Work required =
Starting with the line where "You are a computer-use agent." appears, print every line through the end of the entries below exactly as it stands, and leave out the pictures.

Given records =
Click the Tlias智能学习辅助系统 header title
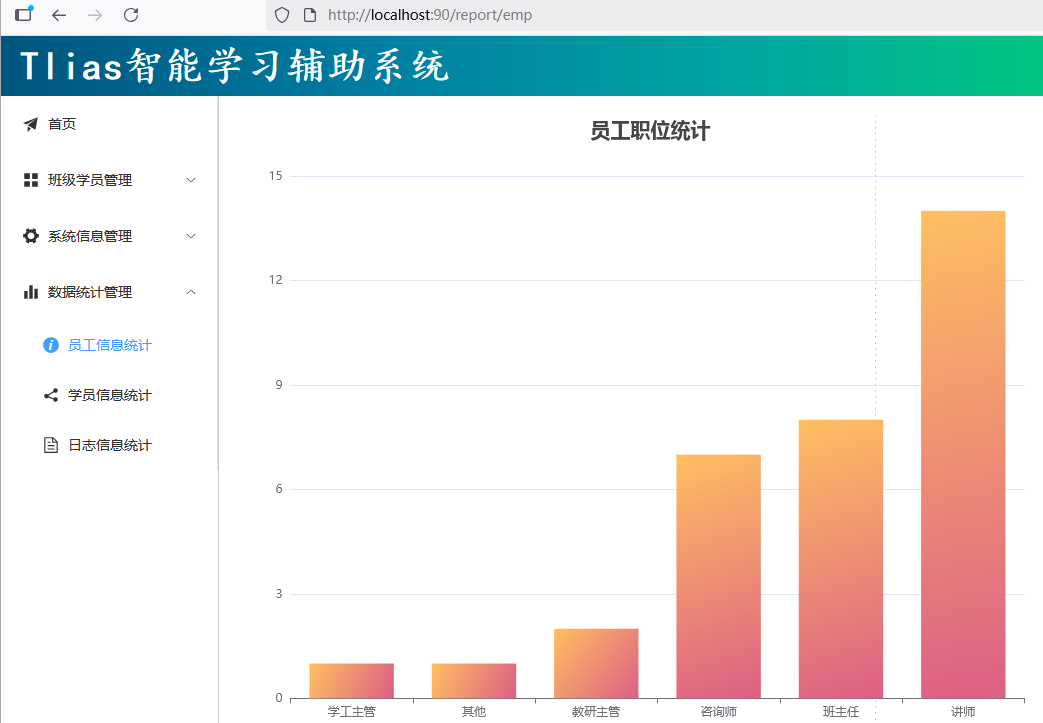(x=235, y=66)
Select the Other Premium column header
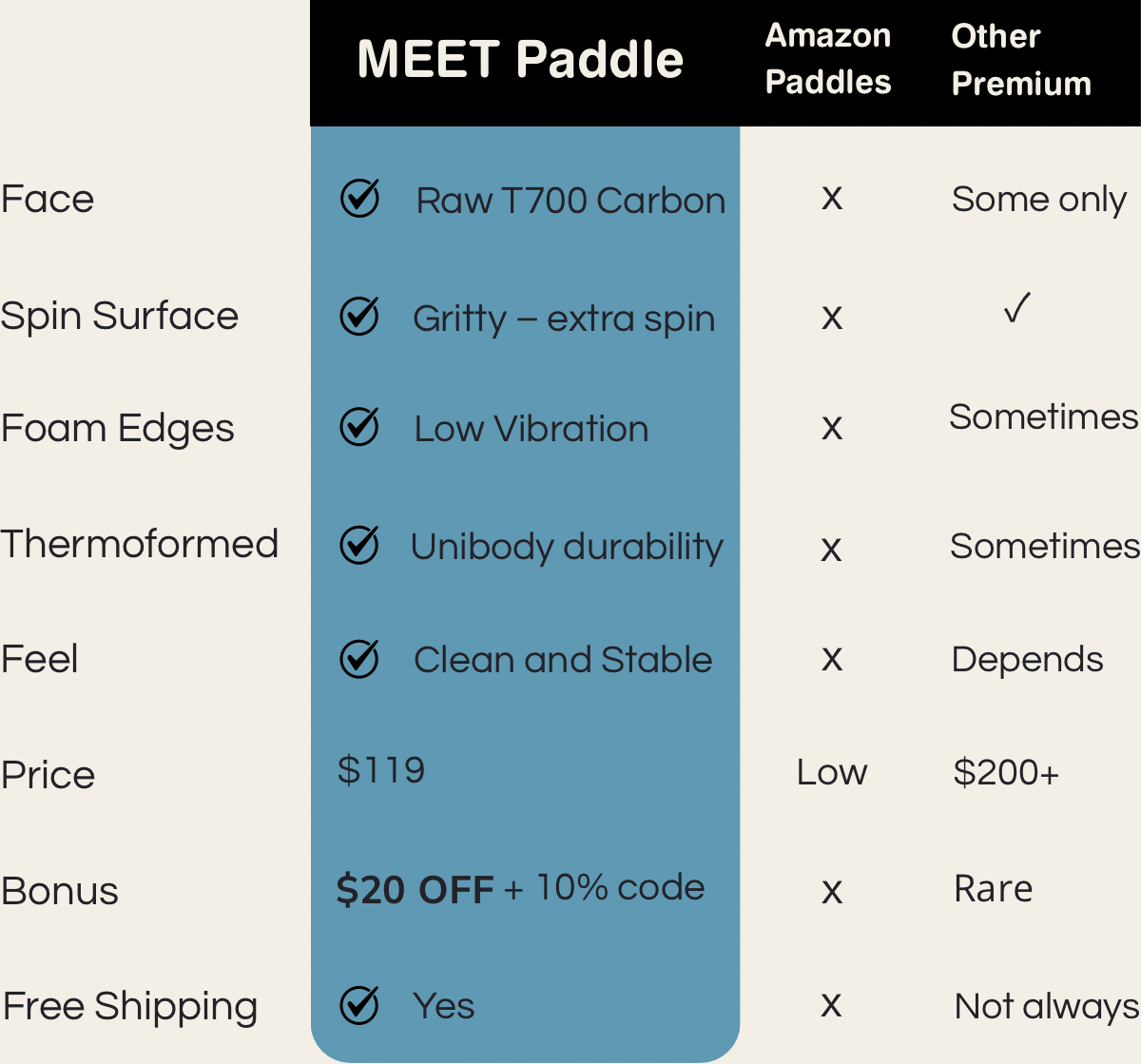1141x1064 pixels. (1021, 60)
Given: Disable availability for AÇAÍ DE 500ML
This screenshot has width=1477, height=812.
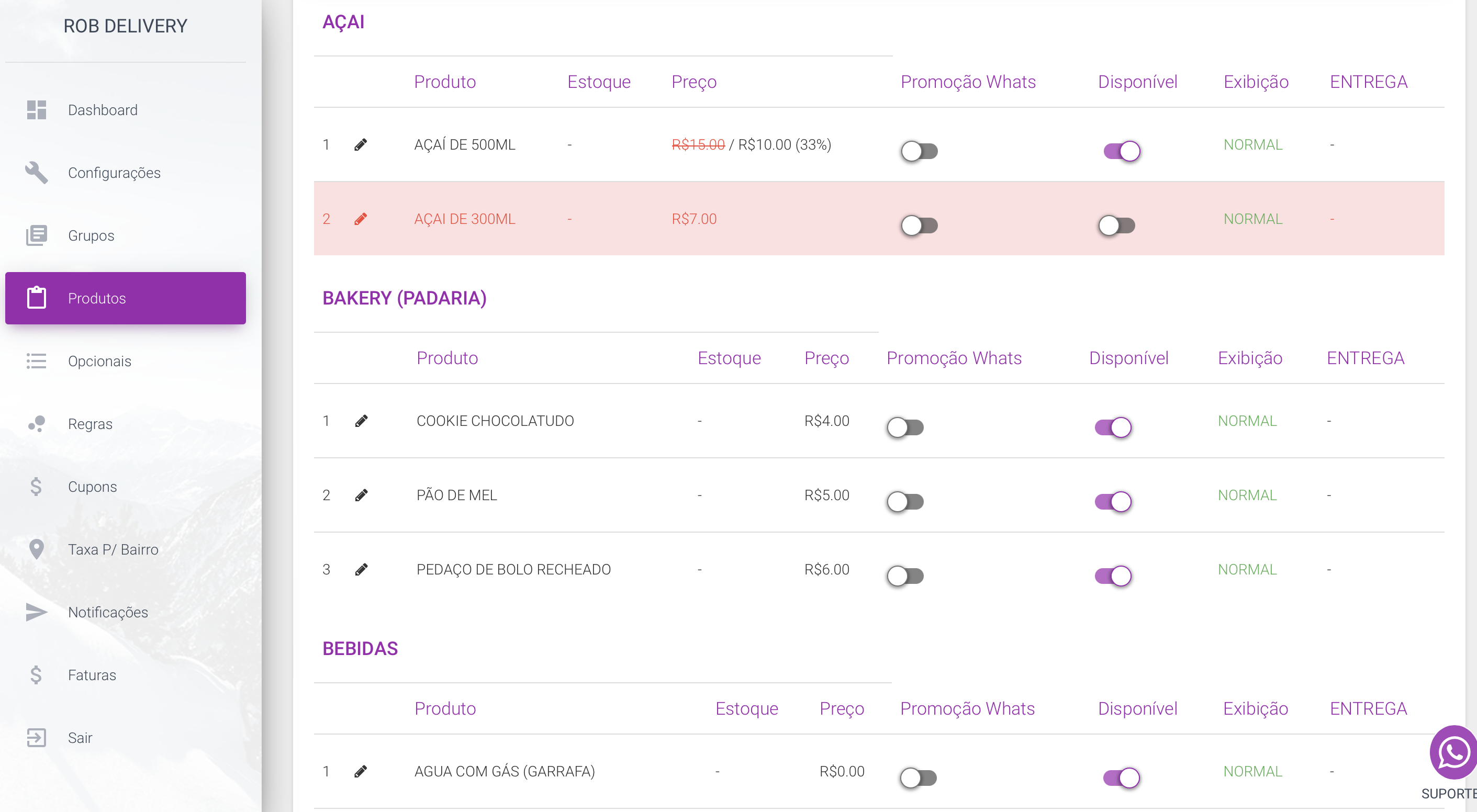Looking at the screenshot, I should click(x=1122, y=151).
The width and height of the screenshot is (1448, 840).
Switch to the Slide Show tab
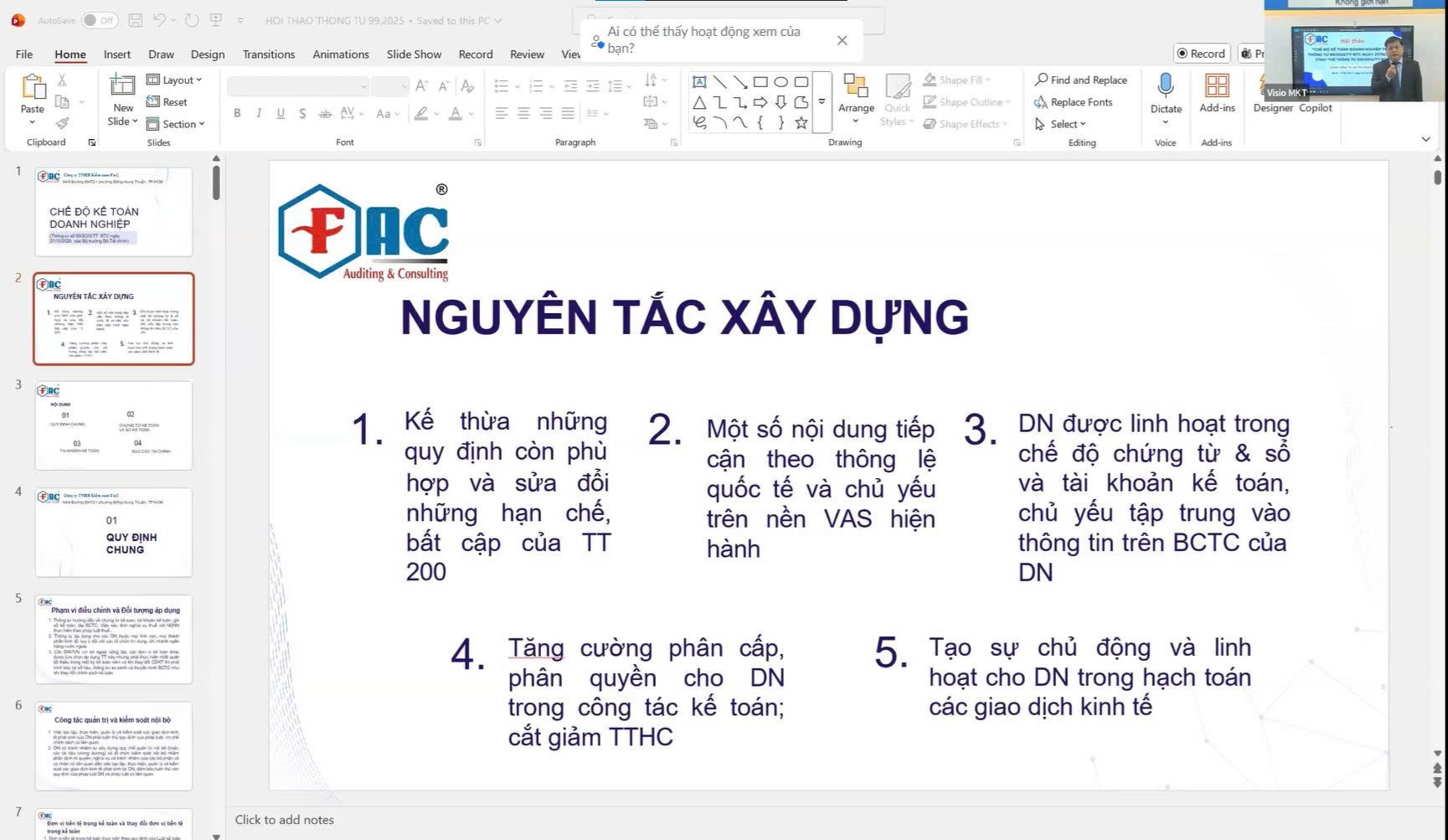coord(414,54)
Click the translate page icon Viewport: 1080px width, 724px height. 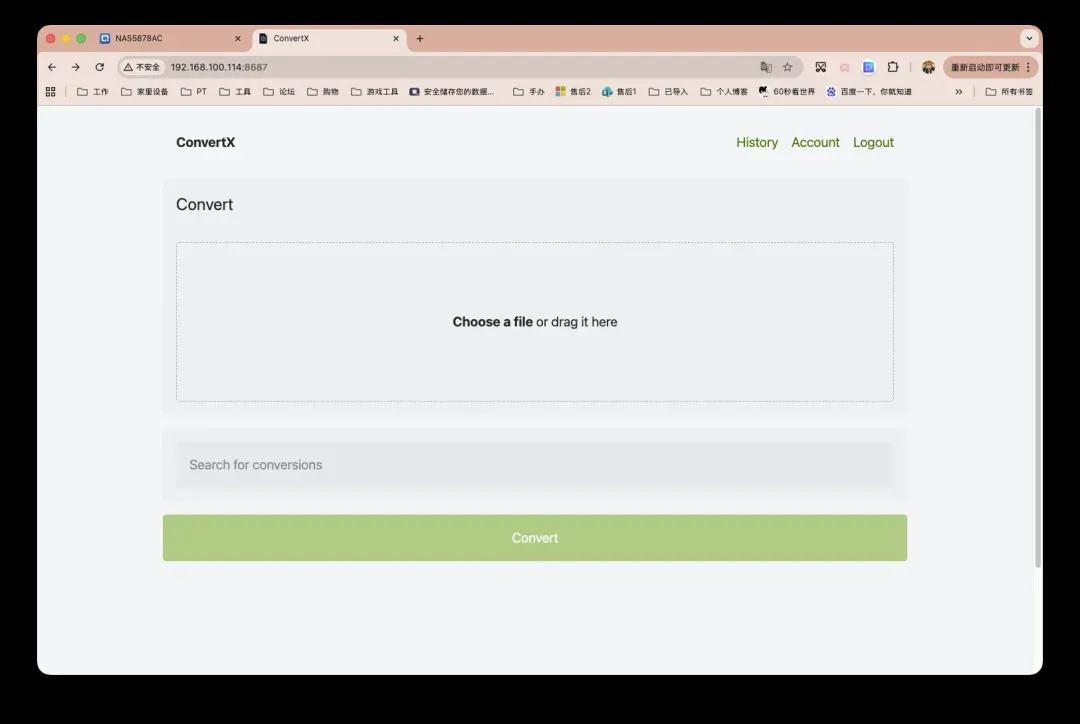766,67
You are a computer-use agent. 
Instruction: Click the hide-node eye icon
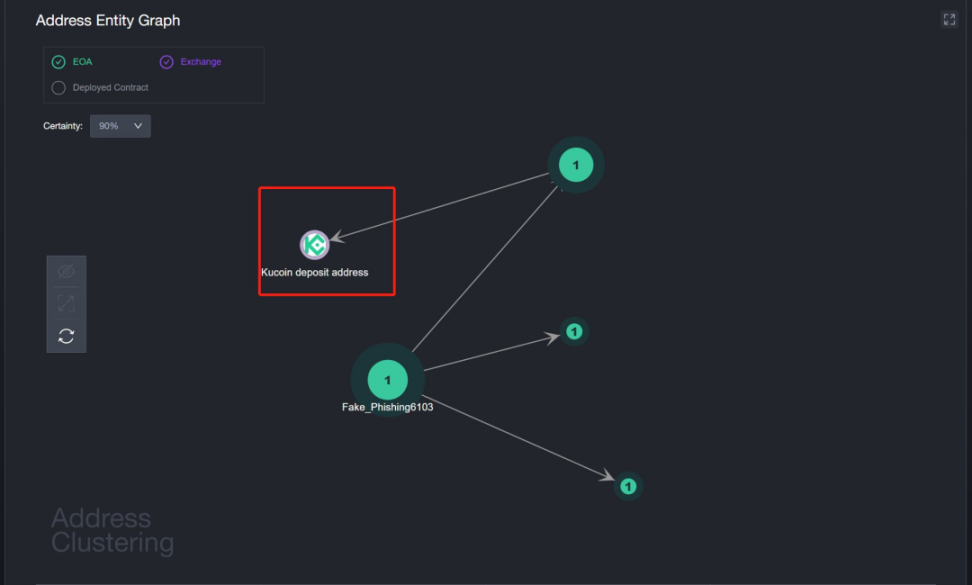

Output for this task =
You are a computer-use agent. 
Instruction: Click the hide-node eye icon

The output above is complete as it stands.